▸ **Required work**
Write out again, please, the records below from the first line to the line holding "Task: Open the 1 Note badge", inclusive, and nothing else.

Items from a dataset:
----------

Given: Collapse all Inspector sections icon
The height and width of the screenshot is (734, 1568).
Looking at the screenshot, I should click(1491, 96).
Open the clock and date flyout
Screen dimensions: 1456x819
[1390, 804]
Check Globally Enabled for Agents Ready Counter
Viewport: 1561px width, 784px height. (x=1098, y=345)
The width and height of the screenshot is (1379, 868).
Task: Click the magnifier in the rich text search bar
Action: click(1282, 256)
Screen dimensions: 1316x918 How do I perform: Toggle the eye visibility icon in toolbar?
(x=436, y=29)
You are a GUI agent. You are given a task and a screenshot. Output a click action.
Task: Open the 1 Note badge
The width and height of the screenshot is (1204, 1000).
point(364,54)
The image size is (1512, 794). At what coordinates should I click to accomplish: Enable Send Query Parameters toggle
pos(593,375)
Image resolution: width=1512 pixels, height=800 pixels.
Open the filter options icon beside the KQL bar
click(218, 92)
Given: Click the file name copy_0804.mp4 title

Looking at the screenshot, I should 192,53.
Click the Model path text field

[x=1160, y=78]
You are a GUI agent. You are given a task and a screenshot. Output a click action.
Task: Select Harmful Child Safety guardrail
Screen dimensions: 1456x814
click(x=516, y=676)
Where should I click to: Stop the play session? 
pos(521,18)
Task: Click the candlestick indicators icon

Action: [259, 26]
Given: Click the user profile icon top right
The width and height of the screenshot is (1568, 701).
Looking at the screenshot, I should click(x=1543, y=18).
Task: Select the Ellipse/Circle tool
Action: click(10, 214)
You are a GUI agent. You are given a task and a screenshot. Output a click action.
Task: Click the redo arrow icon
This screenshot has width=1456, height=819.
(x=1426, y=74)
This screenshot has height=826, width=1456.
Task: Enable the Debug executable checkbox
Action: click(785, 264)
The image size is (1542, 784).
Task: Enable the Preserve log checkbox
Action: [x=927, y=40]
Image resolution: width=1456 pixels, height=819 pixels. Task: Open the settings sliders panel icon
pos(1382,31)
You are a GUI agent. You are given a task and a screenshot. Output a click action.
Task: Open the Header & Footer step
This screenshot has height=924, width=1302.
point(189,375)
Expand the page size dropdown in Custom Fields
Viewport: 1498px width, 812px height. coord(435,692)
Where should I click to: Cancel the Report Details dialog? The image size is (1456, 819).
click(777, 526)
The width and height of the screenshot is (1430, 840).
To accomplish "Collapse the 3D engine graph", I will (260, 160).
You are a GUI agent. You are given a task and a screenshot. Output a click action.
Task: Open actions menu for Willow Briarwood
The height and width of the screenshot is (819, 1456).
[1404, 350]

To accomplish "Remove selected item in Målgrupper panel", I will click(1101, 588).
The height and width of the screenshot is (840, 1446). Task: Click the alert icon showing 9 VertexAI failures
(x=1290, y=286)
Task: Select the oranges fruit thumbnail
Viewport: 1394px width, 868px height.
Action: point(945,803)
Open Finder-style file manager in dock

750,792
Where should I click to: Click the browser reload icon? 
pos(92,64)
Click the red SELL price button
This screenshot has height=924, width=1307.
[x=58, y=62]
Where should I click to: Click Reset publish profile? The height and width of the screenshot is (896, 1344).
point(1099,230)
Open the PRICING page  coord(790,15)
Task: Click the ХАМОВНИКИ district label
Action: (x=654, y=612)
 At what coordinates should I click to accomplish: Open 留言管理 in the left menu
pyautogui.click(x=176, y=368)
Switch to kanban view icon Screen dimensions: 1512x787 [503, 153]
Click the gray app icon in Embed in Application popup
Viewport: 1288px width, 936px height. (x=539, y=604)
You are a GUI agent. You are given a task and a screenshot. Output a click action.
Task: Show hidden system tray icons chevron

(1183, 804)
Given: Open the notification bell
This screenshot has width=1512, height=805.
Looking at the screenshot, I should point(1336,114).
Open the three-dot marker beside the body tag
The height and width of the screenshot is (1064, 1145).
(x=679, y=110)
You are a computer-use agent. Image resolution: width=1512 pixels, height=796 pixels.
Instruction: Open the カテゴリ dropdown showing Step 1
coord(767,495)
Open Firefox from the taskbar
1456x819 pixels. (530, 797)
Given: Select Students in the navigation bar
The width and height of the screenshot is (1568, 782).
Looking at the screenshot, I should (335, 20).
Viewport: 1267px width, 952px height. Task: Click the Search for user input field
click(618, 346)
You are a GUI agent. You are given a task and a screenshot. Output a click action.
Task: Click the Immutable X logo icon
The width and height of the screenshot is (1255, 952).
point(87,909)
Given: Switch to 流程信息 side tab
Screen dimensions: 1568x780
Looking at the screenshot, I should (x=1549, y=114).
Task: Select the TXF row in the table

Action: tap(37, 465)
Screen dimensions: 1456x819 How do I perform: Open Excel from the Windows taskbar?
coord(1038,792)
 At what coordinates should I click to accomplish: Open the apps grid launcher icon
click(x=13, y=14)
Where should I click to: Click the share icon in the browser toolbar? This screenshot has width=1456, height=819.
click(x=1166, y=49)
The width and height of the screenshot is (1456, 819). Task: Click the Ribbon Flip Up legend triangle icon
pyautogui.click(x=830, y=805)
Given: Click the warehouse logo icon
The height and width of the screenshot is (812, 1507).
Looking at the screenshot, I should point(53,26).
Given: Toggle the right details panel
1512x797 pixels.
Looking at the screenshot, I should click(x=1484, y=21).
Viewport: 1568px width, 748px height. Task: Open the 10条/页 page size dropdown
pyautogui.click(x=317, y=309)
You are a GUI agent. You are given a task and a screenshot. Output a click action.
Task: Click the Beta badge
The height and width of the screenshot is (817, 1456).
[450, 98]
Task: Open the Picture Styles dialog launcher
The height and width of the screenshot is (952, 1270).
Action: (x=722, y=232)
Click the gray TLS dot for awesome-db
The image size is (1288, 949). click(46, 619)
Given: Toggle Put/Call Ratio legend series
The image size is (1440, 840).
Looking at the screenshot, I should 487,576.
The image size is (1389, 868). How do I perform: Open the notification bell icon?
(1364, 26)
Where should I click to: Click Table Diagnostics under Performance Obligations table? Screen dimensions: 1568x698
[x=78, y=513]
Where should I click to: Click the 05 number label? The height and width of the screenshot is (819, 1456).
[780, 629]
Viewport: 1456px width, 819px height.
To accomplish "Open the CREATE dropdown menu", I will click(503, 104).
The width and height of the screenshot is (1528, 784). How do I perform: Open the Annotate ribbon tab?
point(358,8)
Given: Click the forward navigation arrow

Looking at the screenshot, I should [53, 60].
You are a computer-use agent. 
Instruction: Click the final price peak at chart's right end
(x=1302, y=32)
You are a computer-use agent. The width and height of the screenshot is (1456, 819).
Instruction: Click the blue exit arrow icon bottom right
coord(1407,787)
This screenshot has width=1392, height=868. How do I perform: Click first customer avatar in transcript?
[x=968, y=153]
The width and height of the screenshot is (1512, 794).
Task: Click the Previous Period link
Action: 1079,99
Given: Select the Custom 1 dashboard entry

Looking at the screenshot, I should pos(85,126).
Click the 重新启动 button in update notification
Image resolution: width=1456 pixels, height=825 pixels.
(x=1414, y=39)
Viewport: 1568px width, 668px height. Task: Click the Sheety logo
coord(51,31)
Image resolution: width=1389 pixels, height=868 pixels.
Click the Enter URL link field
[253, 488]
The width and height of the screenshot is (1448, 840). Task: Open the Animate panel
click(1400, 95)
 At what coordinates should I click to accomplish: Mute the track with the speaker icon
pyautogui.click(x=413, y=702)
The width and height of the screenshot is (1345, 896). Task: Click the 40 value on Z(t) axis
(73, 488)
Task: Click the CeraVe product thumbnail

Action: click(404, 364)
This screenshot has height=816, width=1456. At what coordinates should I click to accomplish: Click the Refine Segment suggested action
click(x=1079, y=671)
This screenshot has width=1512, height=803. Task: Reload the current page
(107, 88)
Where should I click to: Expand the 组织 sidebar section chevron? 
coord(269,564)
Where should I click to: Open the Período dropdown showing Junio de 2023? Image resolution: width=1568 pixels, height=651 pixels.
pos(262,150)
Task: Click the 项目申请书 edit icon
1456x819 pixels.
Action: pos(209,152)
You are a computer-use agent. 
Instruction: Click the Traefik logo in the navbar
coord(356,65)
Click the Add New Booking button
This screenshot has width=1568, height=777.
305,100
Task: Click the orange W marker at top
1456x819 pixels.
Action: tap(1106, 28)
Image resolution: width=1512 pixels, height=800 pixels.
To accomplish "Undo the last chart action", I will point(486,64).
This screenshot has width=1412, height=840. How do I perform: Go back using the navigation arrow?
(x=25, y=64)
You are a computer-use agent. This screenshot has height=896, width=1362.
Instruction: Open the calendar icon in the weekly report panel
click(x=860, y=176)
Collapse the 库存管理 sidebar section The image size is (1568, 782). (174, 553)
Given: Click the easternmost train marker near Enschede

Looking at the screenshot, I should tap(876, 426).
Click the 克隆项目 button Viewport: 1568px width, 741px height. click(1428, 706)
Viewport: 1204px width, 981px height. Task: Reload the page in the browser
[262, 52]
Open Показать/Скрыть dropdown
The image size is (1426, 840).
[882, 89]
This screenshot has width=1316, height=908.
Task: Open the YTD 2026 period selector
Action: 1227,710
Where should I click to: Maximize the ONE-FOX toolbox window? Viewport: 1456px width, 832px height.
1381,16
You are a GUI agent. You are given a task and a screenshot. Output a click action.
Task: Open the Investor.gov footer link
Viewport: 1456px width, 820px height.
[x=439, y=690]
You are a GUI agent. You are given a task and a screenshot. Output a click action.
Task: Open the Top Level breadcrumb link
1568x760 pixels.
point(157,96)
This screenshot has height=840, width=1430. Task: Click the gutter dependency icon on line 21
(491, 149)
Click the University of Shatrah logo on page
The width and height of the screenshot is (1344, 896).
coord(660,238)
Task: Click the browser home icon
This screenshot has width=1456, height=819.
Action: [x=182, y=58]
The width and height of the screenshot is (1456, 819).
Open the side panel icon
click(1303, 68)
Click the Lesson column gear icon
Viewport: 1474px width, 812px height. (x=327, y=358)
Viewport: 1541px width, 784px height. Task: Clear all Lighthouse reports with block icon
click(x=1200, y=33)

----------

▸ **Result of this exercise**
Given: Collapse all Inspector sections icon
The height and width of the screenshot is (734, 1568).
Looking at the screenshot, I should click(1491, 96).
Open the clock and date flyout
Screen dimensions: 1456x819
[1390, 804]
Check Globally Enabled for Agents Ready Counter
Viewport: 1561px width, 784px height. (x=1098, y=345)
The width and height of the screenshot is (1379, 868).
Task: Click the magnifier in the rich text search bar
Action: click(1282, 256)
Screen dimensions: 1316x918 How do I perform: Toggle the eye visibility icon in toolbar?
(x=436, y=29)
You are a GUI agent. You are given a task and a screenshot. Output a click action.
Task: Open the 1 Note badge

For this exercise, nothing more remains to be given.